**EXERCISE MATERIAL**
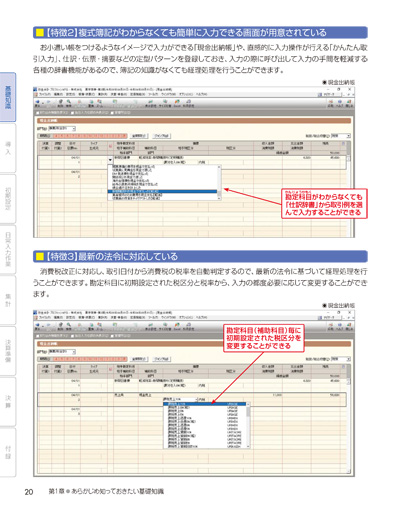Open the tax category combo box in the second screenshot's row

pos(180,399)
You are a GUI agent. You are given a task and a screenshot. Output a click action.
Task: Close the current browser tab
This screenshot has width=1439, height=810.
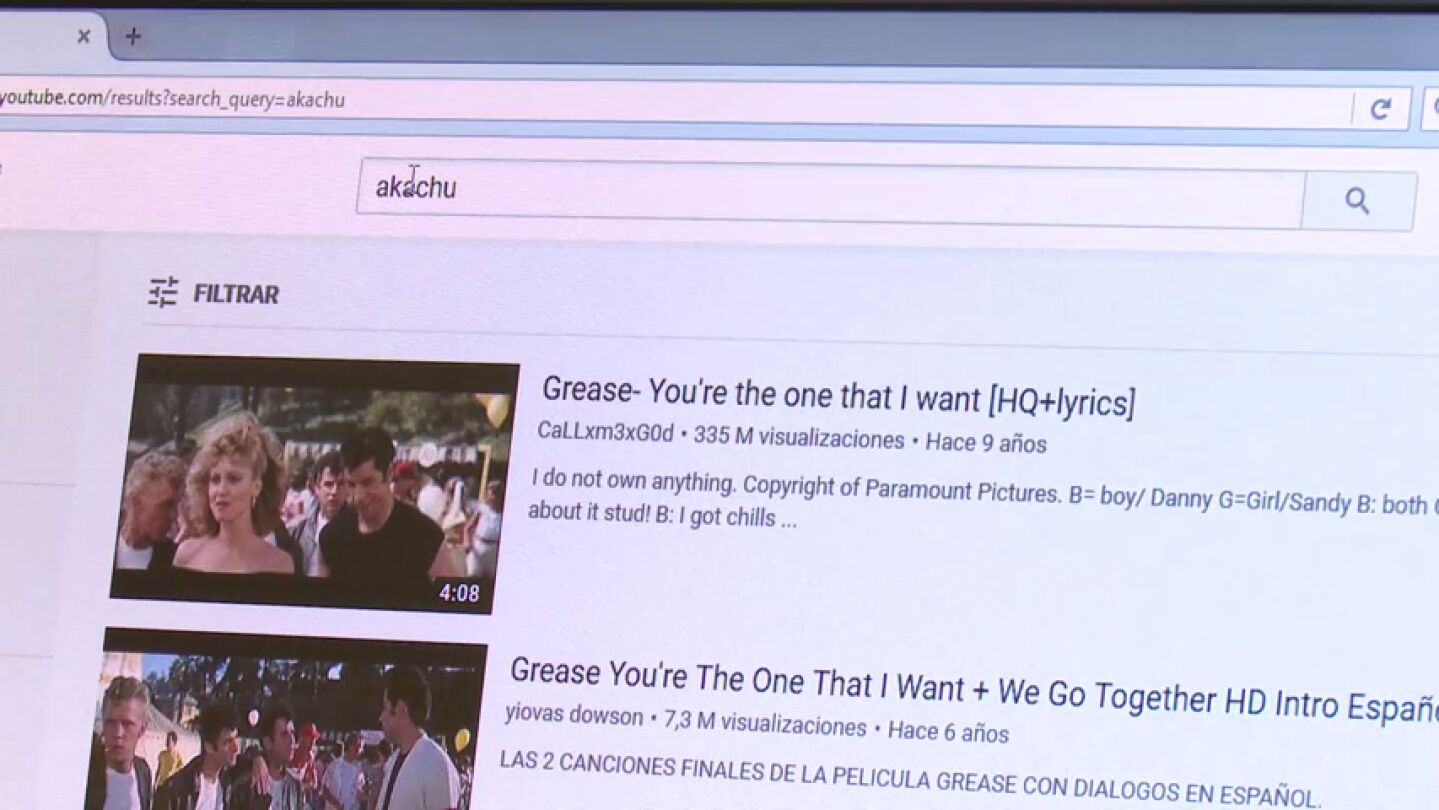point(84,37)
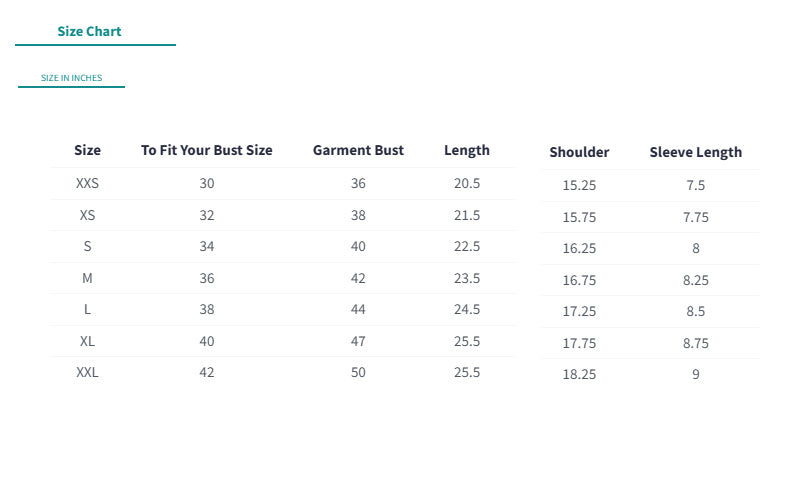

**SET PROBLEM**
Rewrite these lines, replacing "click action" with "tap action" and changing nothing else. Leave the pictures out of your version.

**COMPLETE ANSWER**
Open the tax category combo box in the second screenshot's row

pos(180,399)
You are a GUI agent. You are given a task and a screenshot. Output a tap action.
Task: Close the current browser tab
This screenshot has width=1439, height=810.
point(84,37)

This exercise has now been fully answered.